TASK DESCRIPTION> Below are some records. Return exactly the lines from the one with "Task: Select the" to the one with "The image size is (1259, 952).", and nothing else.

STORED DATA>

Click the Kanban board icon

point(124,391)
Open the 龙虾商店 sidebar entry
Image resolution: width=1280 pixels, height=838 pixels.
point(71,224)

---

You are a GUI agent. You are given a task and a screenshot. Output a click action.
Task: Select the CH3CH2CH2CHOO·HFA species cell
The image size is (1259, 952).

ANSWER SECTION>
Task: Select the CH3CH2CH2CHOO·HFA species cell
The image size is (1259, 952).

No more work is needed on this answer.